CoNLL-2009 Shared Task:
Syntactic and Semantic Dependencies in Multiple Languages

 

 

CoNLL-2009 Shared Task Trial Data Download

This page contains trial-sized data for all the seven languages taking part in the CoNLL 2009 Shared Task. Under each language's heading, we provide a very basic description of the dataset, and a link to the zip file with all the data and documentation.

For the common format description of the data and some short examples, please see the Task Description section.

After unpacking, the data filename for a given <Language> has the form "CoNLL2009-ST-<Language>-trial.txt". All the files are supposed to be in the UTF-8 code. Please report all problems with the datasets to stranak@ufal.mff.cuni.cz and we will try to correct the problem ASAP. Please note that these are trial data and thus e.g. the contents of the P-columns might not be final. The final data will be released on a separate webpage on January 19, 2009. All registered participants will again be notified by email.

Catalan

The data distributed is a subset of the Ancora corpus.

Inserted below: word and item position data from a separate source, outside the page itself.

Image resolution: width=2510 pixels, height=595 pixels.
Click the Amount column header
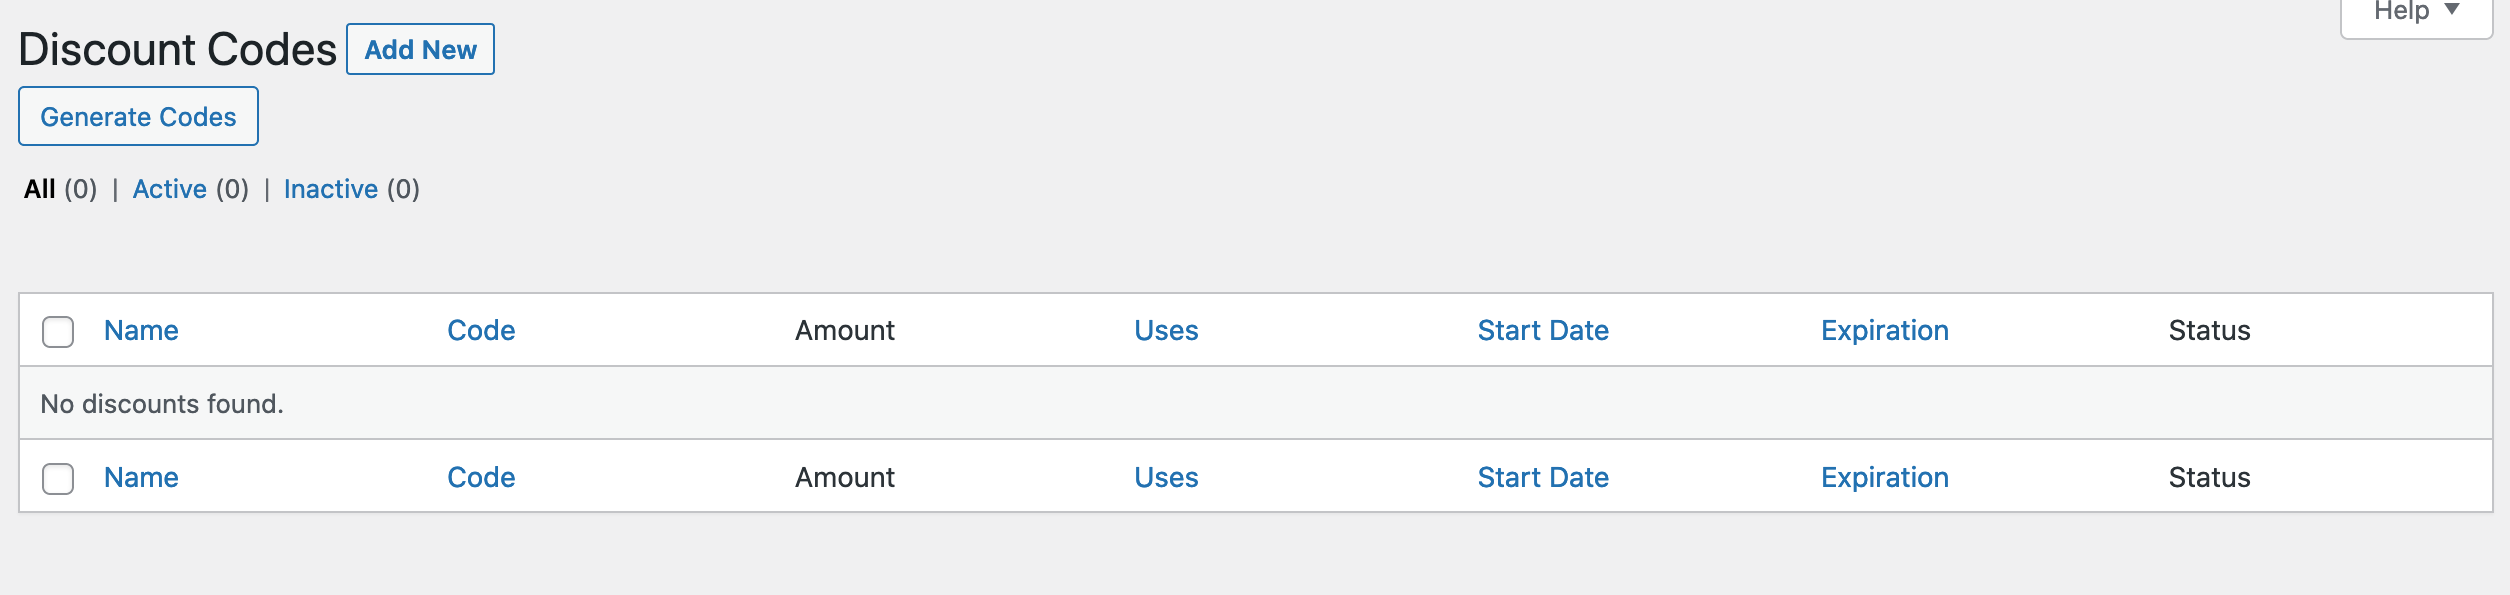click(844, 331)
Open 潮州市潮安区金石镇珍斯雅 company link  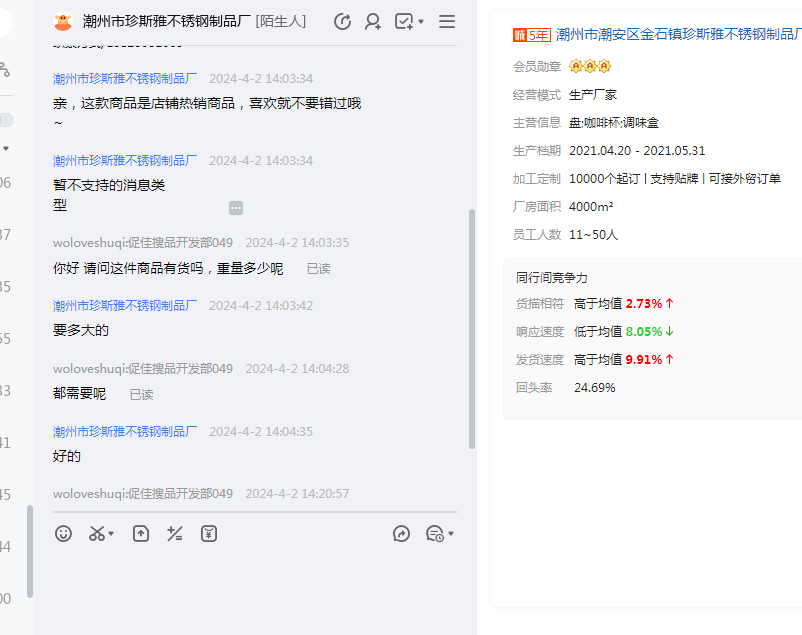[x=677, y=35]
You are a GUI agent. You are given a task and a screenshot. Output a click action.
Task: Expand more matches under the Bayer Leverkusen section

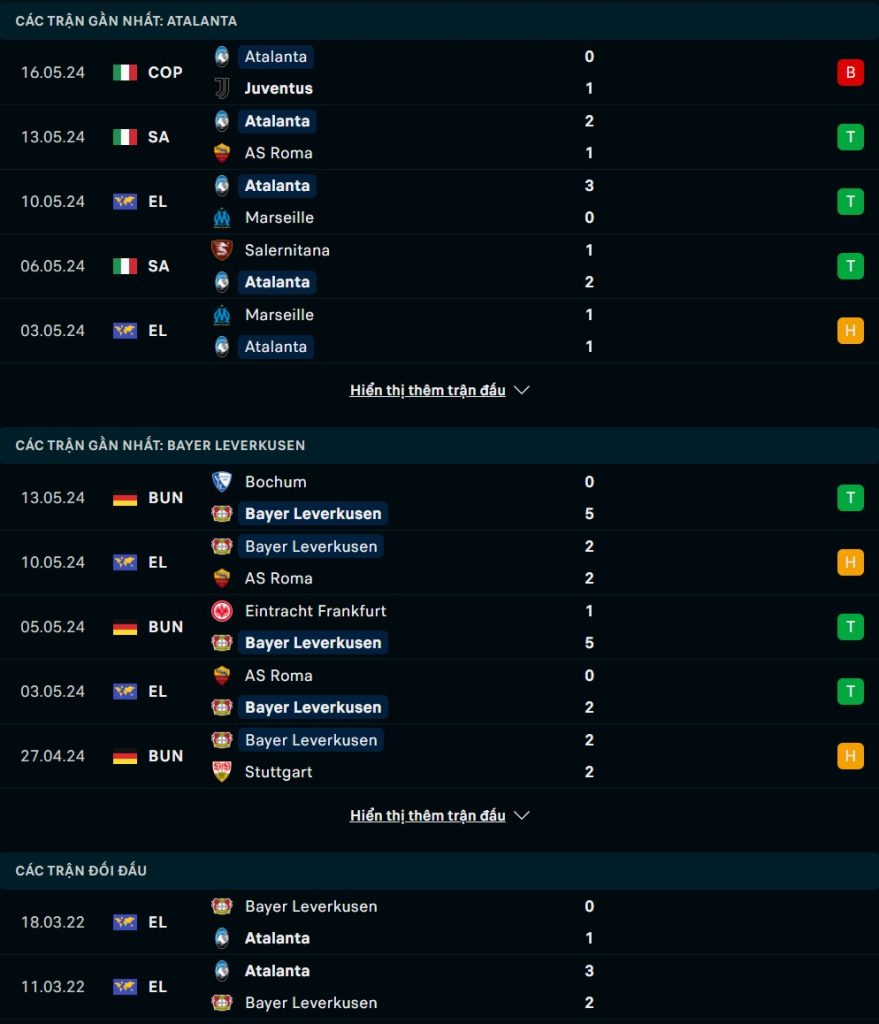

Both Catalan and Spanish (see below) data share the same formats and specifications. For more details on the corpora and the accompanying information (tagsets, lexicons, etc.), see the README file of the data set distribution below.

Download Catalan Trial Data

Chinese

This data is a subset of the Chinese Treebank and Chinese PropBank.

The Chinese data are provided in the UTF-8 encoding. For description of the labels and annotation principles please refer to the original web pages for the source corpora (see the links above).

Download Chinese Trial Data

Czech

This data is a subset of the Prague Dependency Treebank v2.0.

The columns ID to DEPREL are almost the same as in 2006 and 2007 (minor change: SUBPOS is not a column, but now a part of FEAT).

PRED is the same as in 2008 English data. APREDn corresponds to 2008's ARGn, but it may contain a list of functions (separated by |): i.e. "They met each other", "they" is both ACT and PAT of "met".

Download Czech Trial Data

English

This data comes from the Penn Treebank, PropBank and NomBank annotated datasets.

It has been converted to the CoNLL 2009 Shared Task specification, but otherwise it is very close to the 2008 Shared Task specification.

Download English Trial Data

German

This data is prepared by converting Tiger treebank and Salsa semantic annotation.

The trial data set below contains 400 sentences in the CoNLL 2009 Shared Task format specification.

Download German Trial Data

Japanese

This data is a subset of the Kyoto University Corpus 4.0 and other data (web text and blog) annotated under the same criteria as the Kyoto University Corpus.

Download Japanese Trial Data

Spanish

The data distributed is a subset of the Ancora corpus.

Both Catalan (see above) and Spanish data share the same formats and specifications. For more details on the corpora and the accompanying information (tagsets, lexicons, etc.), see the README file of the data set distribution below.

Download Spanish Trial Data

All trial data at once...

...are available here (1.5MB zip of zipfiles).

Bonus: Graphical Visualization of the Trial Data

Since the tabular format is hardly readable for humans, we have prepared a visual representation of the trial data in the form of dependency trees (using the HEAD column pointers, represented as black-colored straight edges), with additional (colored, curved) links representing the predicate-argument relations (taken from the PRED and APREDx columns). It has been done for all seven languages, using the trial data as provided above.

The data is presented in the form of (quite compressed) .jpg files for fast viewing.

This visualization is meant only as a visual aid for simple sequential browsing of the data, to get some idea about e.g. features useful for dependency parsing. However, for those interested, we can provide also the PML version of the data and also TrEd - an annotation, visualization and search tool that can be used for looking at the PML-formatted data in a number of interesting ways. If interested, please contact stepanek@ufal.mff.cuni.cz for the data and installation hints.

Due to their expected enormous size, the future final data release (training, development, evaluation) will NOT be provided in this format.